DIRECTIONS FOR THIS TASK:
Reproduce the listing below exactly, minus its pictures.
==== EXTRACTED RECORDS
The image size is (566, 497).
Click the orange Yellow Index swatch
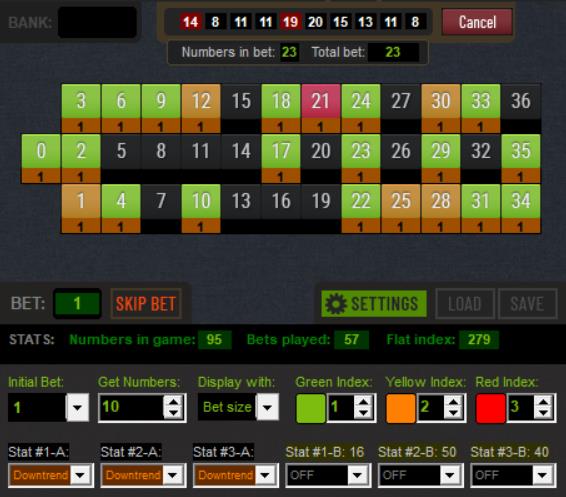point(400,408)
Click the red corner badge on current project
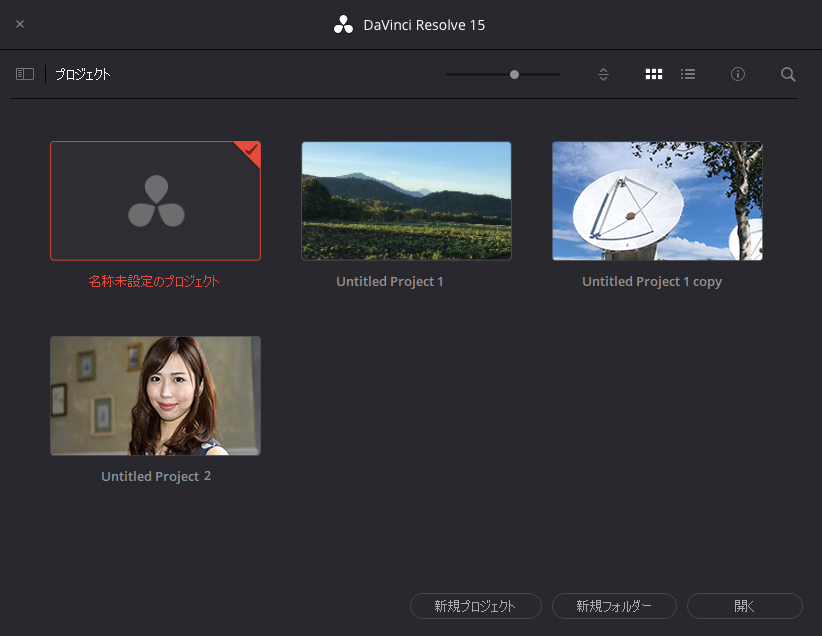Image resolution: width=822 pixels, height=636 pixels. click(x=250, y=151)
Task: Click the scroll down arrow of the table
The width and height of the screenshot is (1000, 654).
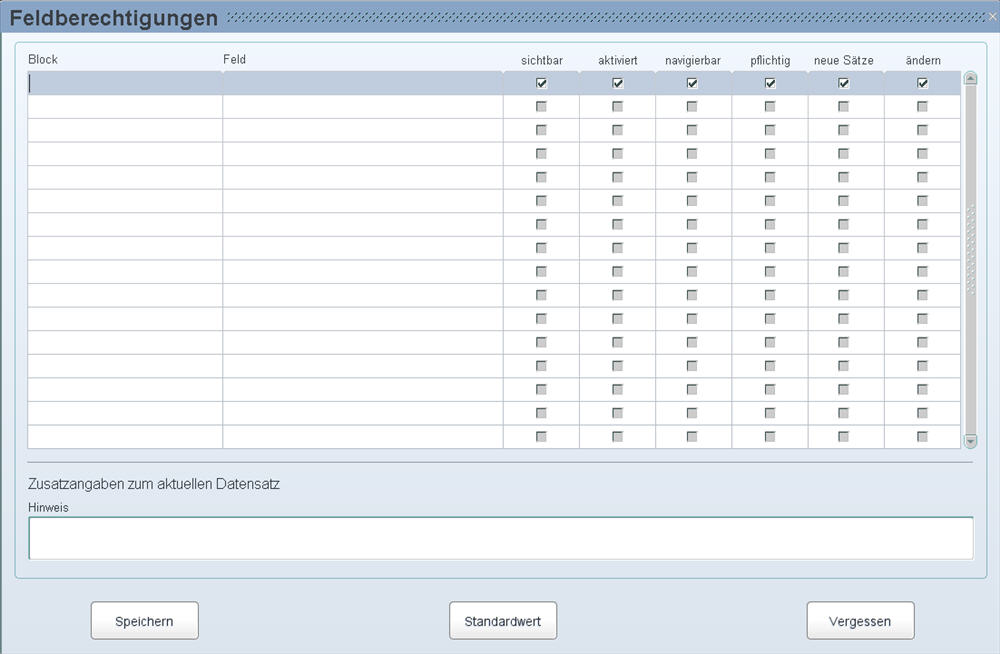Action: coord(969,440)
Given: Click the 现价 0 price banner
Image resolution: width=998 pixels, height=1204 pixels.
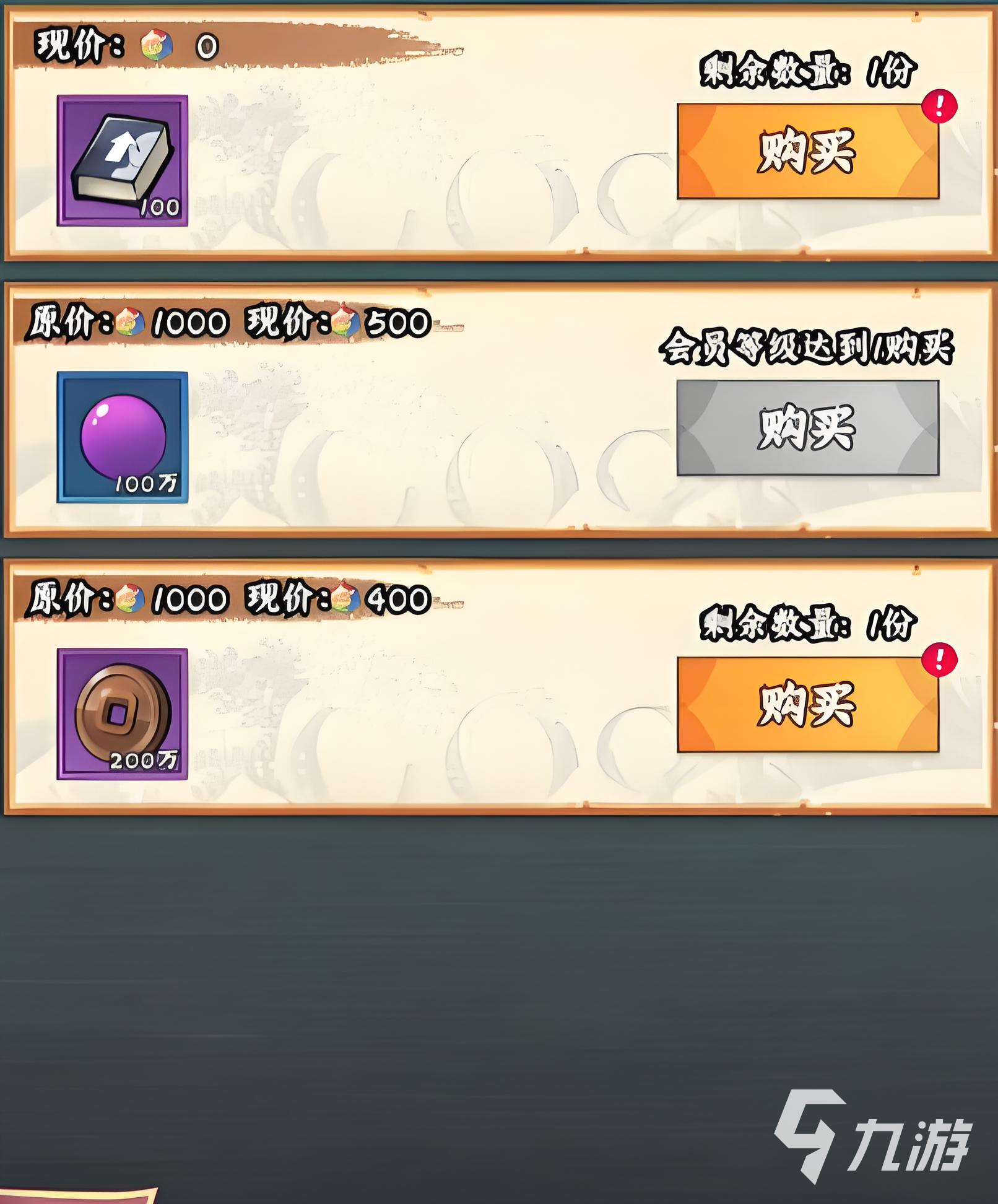Looking at the screenshot, I should [127, 46].
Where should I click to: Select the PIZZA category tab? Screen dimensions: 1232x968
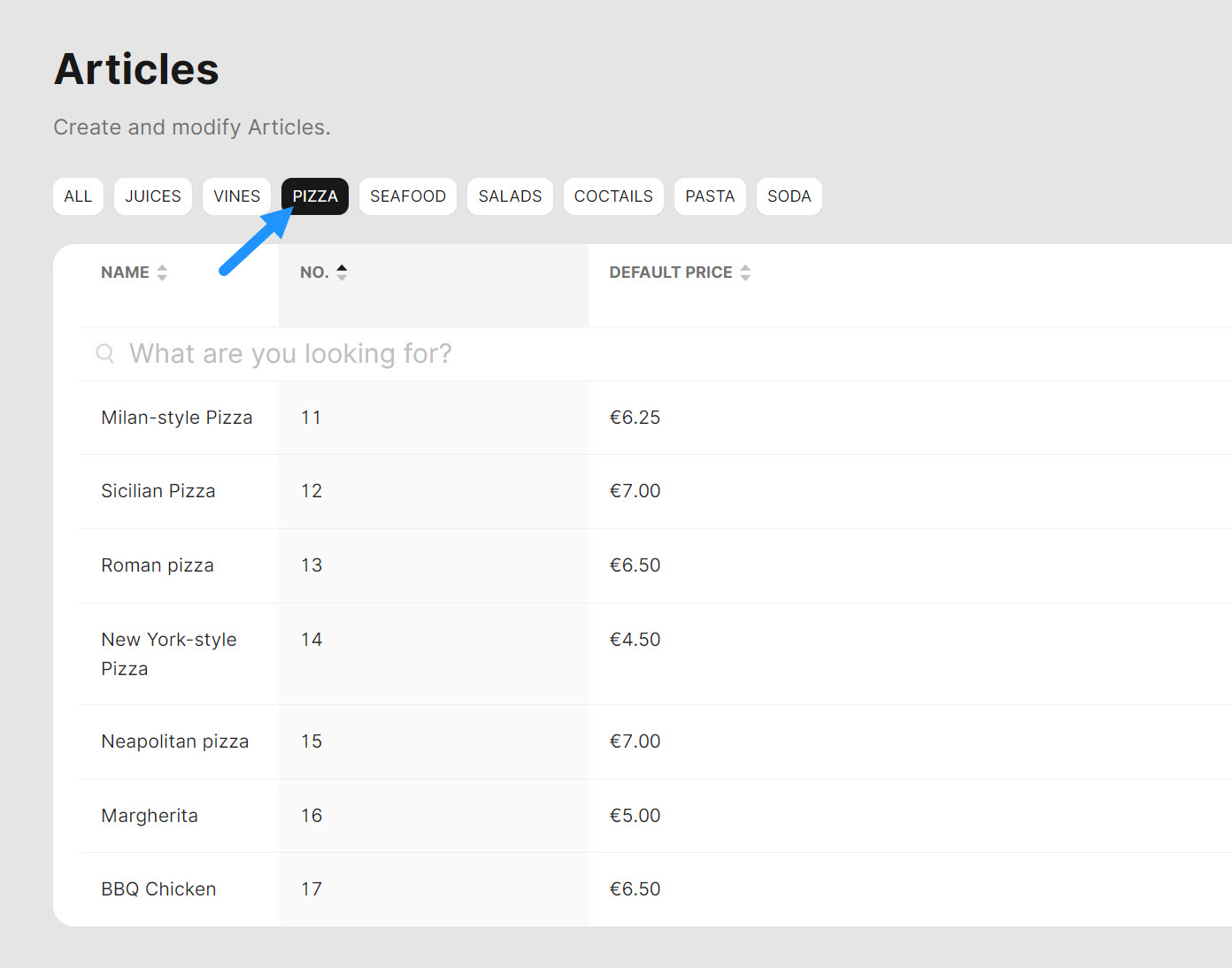315,196
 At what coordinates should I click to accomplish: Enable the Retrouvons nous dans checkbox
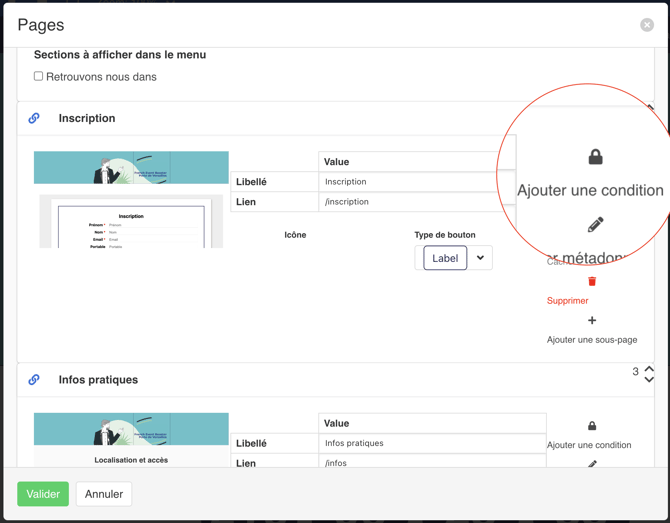[x=39, y=76]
========
RESPONSE TO THIS TASK:
The image size is (566, 497).
Click the orange Yellow Index swatch
point(400,408)
Click the red corner badge on current project
Image resolution: width=822 pixels, height=636 pixels. click(x=250, y=151)
Task: Click the scroll down arrow of the table
The width and height of the screenshot is (1000, 654).
Action: coord(969,440)
Given: Click the 现价 0 price banner
Image resolution: width=998 pixels, height=1204 pixels.
Looking at the screenshot, I should [127, 46].
Where should I click to: Select the PIZZA category tab? Screen dimensions: 1232x968
315,196
 At what coordinates should I click to accomplish: Enable the Retrouvons nous dans checkbox
[x=39, y=76]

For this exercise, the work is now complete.